Schoffeleers suggested that a change in Portuguese policy in the 1590s, which involved setting up forts in the Zambezi valley and employing African mercenaries called Zimba, who attacked uncooperative local rulers and raided for slaves, disrupted agriculture and caused widespread suffering throughout an area that included southern Malawi. These Zimba conquerors set up more centralised states, including one whose leader had the title of Lundu, and destroyed centres of possible resistance, including cult shrines, with the intention of replacing these by cult of his own ancestors, so combining secular and ritual power in a single office that he occupied instead of being separate. However, the alien Lundu had no means of communicating with the territorial spirits whose shrines his mercenaries had destroyed, so the original population regarded his rule, and his claim to possess rain-making powers, as illegitimate. Once the first Lundu was defeated in 1622 by the Portuguese who had turned against him, his claim to control the ritual activity of rain-calling ended. Although he and his successors retained political control, a form of dual authority was re-established. the Khulubvi shrine was restored but was rededicated to M’Bona, a martyr who Schoffeleers initially considered to be a historical person, but later either a priest of the shrine or a personification of the suffering of the conquered Mang'anja people.

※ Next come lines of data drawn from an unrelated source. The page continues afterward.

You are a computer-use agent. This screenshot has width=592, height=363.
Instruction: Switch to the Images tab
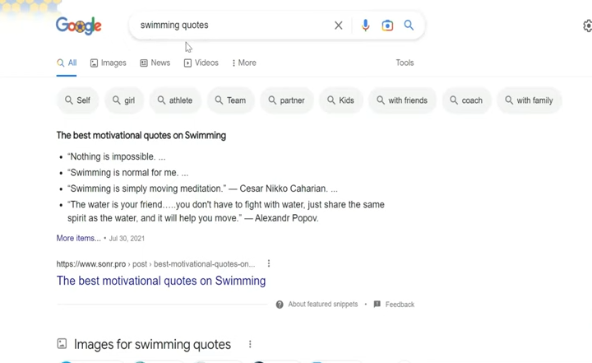[108, 63]
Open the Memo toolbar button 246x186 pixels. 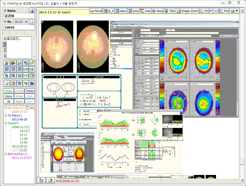[158, 11]
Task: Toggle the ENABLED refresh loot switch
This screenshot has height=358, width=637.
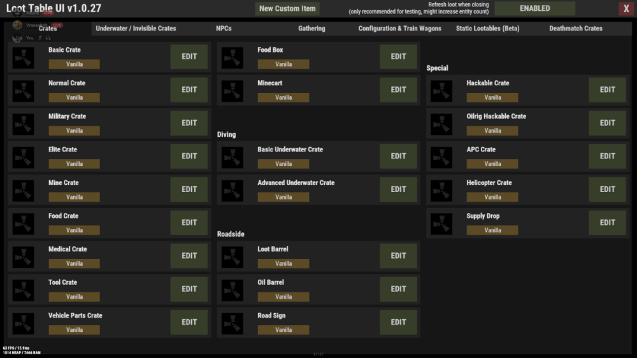Action: pyautogui.click(x=534, y=9)
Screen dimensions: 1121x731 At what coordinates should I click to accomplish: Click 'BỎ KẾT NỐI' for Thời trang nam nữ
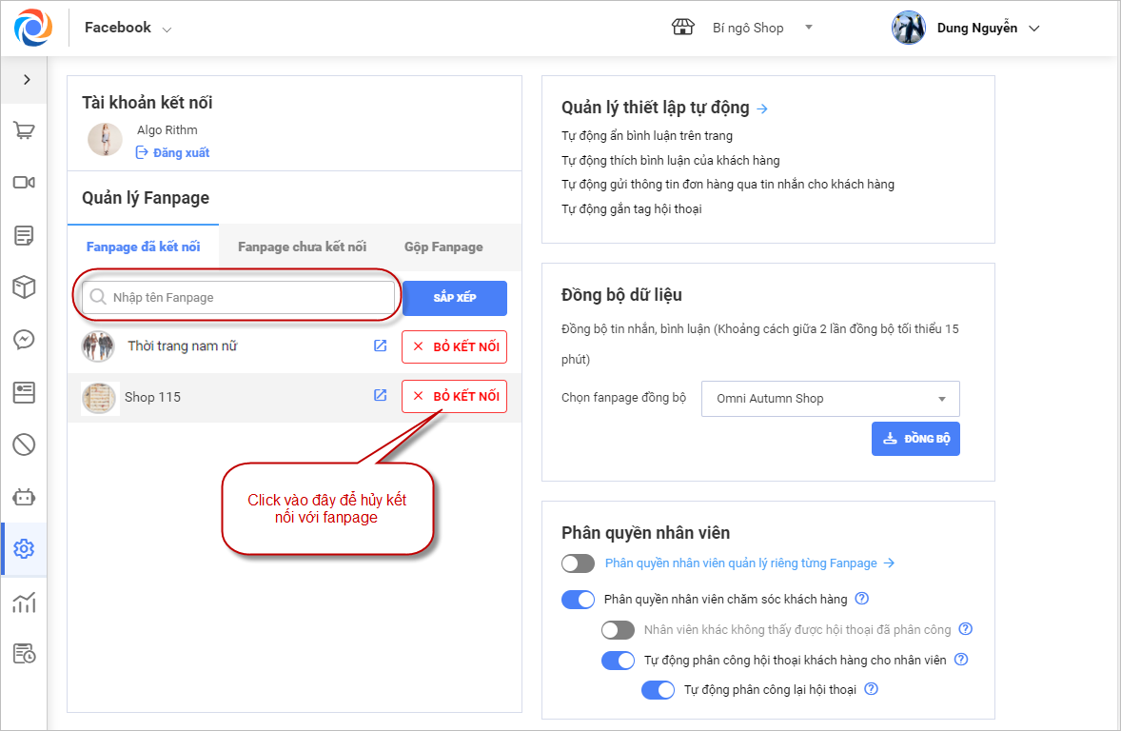point(454,346)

Schoffeleers initially claimed that the M'Bona rain shrine at Khulubvi in Nsanje District in the lower Shire Valley, where it is said M'Bona's head was placed after his killing, had been in existence since at least 1500 and was at the heart of a cult whose influence stretched as far as the Indian Ocean in the east, Tete in the west, the Shire Highlands in the north and the Lower Zambezi valley in the south, and that it gave rise to other M'Bona shrines. Subsequently, following excavation at the site by an archaeologist, the same scholar reported that material dating from between the 8th and 17th centuries had been found at Khulubvi. However, Schoffeleers considered that, before its destruction by the Lundu around 1600, its original form was as a shrine to the High God manifested as a python, whereas when restored it became a shrine to M’Bona, a martyr whose nature could be either that of a single individual or the personification of the suffering that the people conquered by Lundu suffered.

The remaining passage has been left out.